The world of Firefly has a distinct visual style and a big part of that is the costumes. Each character has a unique look that beautifully reflects their personality. The person responsible? Costume Designer Shawna Trpcic, who took some time to answer a few of our questions!
Q: Welcome aboard, Shawna! First and foremost, I gotta ask about Jayne’s shirts. The man has a surprisingly stylish wardrobe! What inspired his look?
A: I tapped into retro Chinese prints and artwork. I didn’t want anything credibly violent, so I used rainbow colors, pin-up girls and funny sayings like the “Fighting Elves” in order to contrast (Jayne’s gun) Vera and his violent job description.
Q: How do you approach designing a new costume?
A: The script is the first stop but often times there isn’t a backstory. Based on the brief description given, I create a backstory, do research to create a character board and can then present to the Producer/Director/Showrunner. For Firefly, I created boards for each new place we visited to give the general look for the rich, the poor, and working class.

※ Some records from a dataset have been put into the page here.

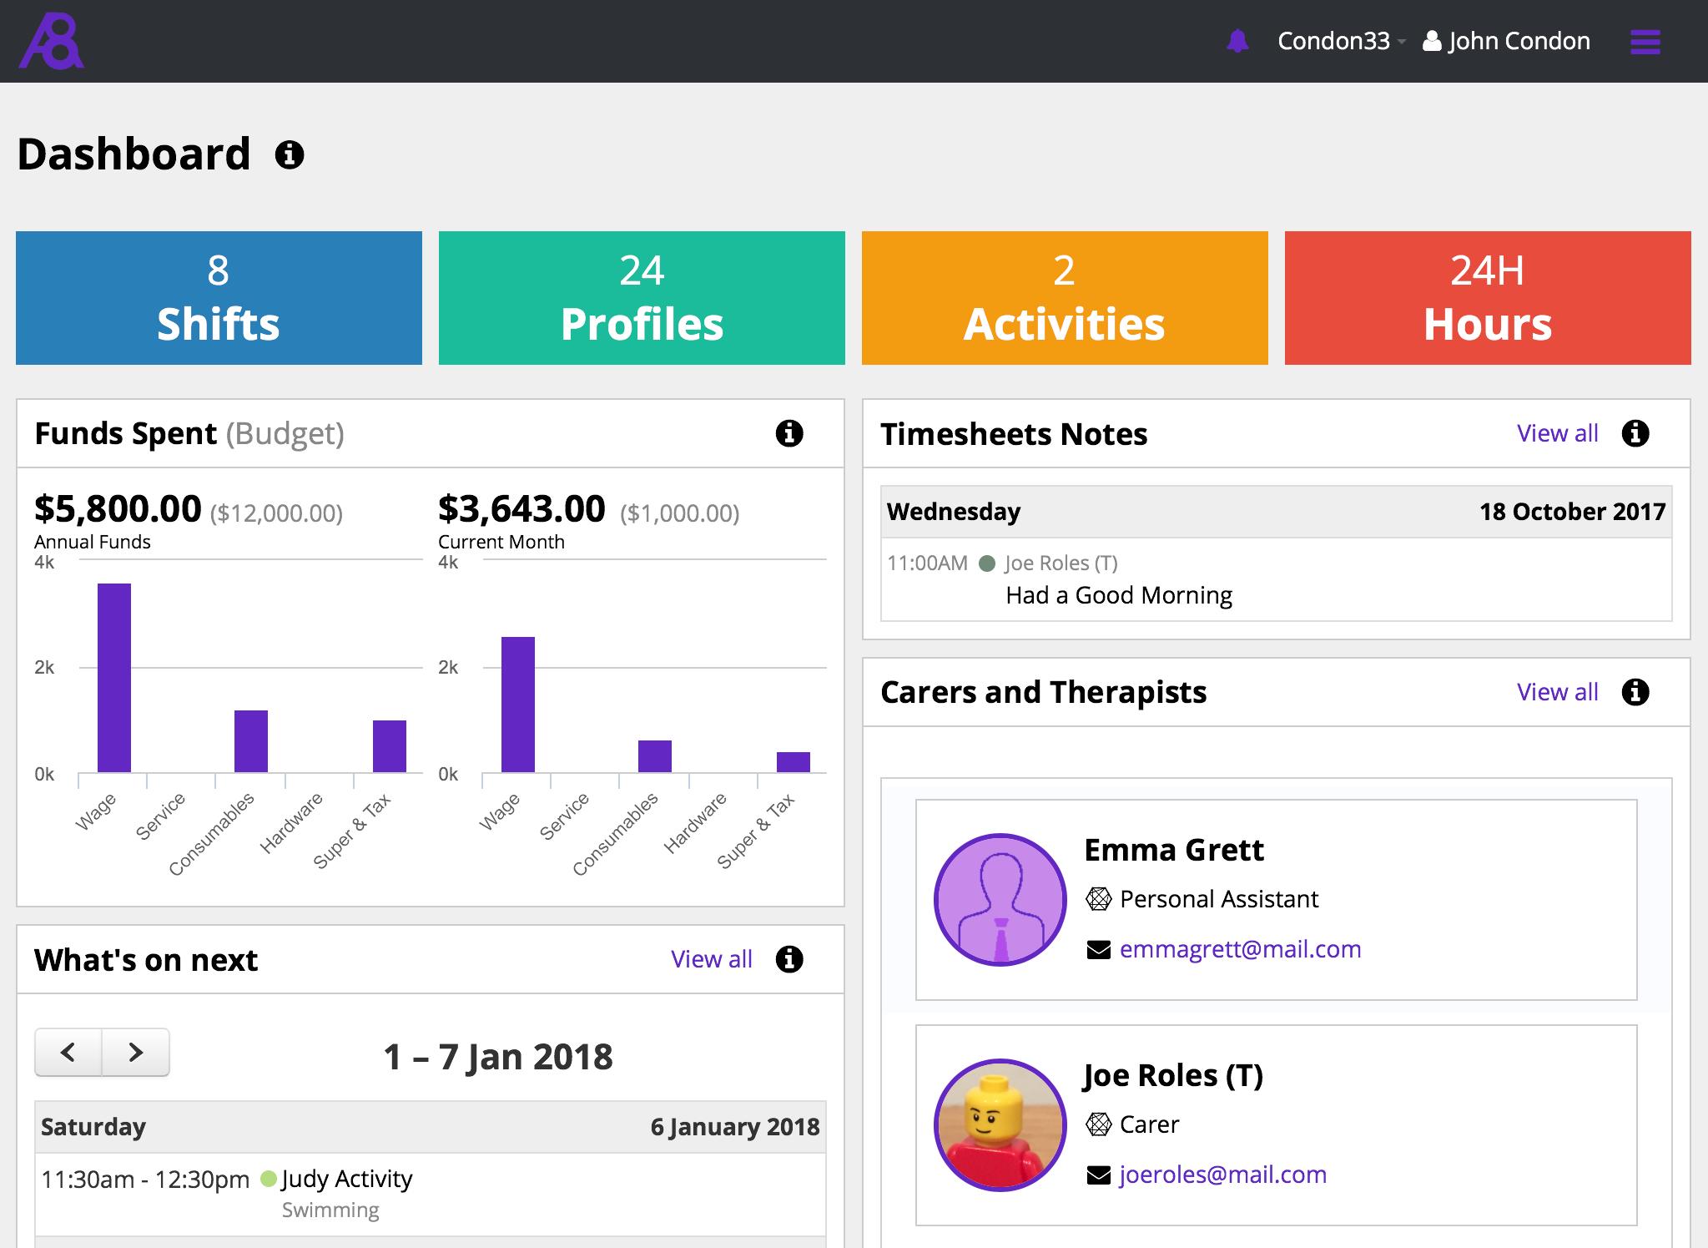Show info for What's on next
1708x1248 pixels.
789,959
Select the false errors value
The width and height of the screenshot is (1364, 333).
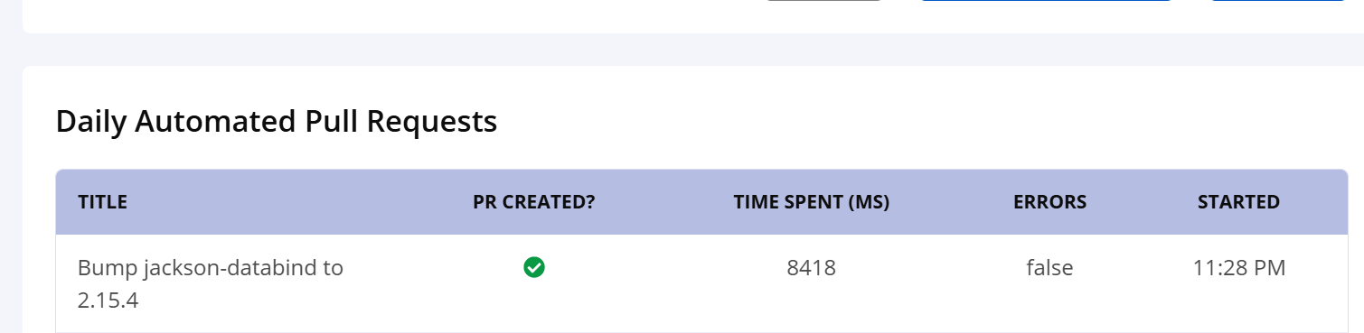pos(1049,268)
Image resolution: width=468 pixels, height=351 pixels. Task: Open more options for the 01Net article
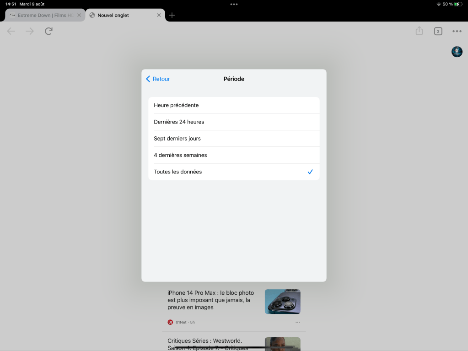[297, 322]
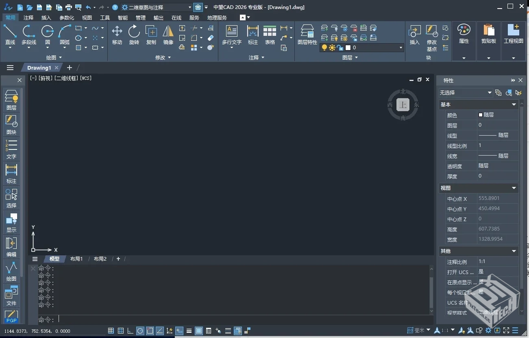Open the workspace 二维草图与注释 dropdown
This screenshot has height=338, width=529.
pyautogui.click(x=157, y=7)
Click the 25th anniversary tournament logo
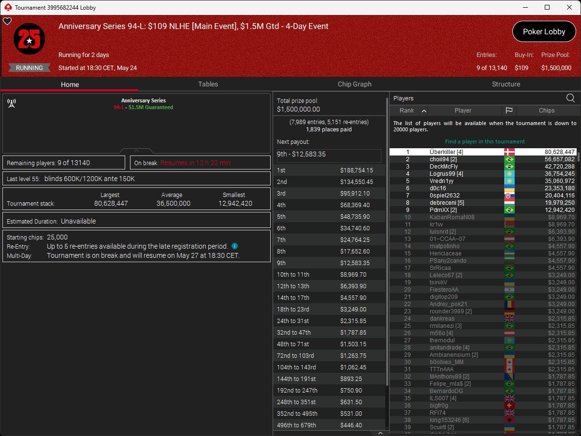Screen dimensions: 581x436 point(29,40)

Q: Were there elements of the characters’ outfits mentioned in the scripts, like Wash’s tropical shirts or Zoë’s choker?
A: It’s funny. I do not remember. It was almost 13 years ago, and also Jill Ohanesian designed the pilot and first episodes. I was her assistant. I know Zoë’s choker was what she established as a wedding ring of sorts.
Q: Do the actors have a lot of input in their costume designs?
A: For Firefly, not really. Tim Minear approved the sketches and boards and the actors generally were very pleased with the research and design.
Q: With Firefly particularly, you had the unique challenge of designing the looks for characters on different planets. How did that impact the design process?
A: The script generally helps lead the design. Like the mudder’s planet. I had to research mud farmers/miners, etc. There were the workers, the guards, and the aristocrats.
Q: We’ve heard that you like to add a pink flamingo on your costumes as a signature. When did this start and why?
A: It started with Badger. My set costumer, Cleo Mannell, saved the pin and we used it again the next time we worked. (Topher’s assistant wore it on Dollhouse.) I started playing “Where’s Waldo” and hiding them here and there. In This Is the End, it’s on a tie and in Lust for Love it’s on a t-shirt.
Q: You’ve worked with Joss Whedon on many projects beyond Firefly, including Angel, Doctor Horrible’s Sing-Along Blog and more. Why do you think you two work so well together?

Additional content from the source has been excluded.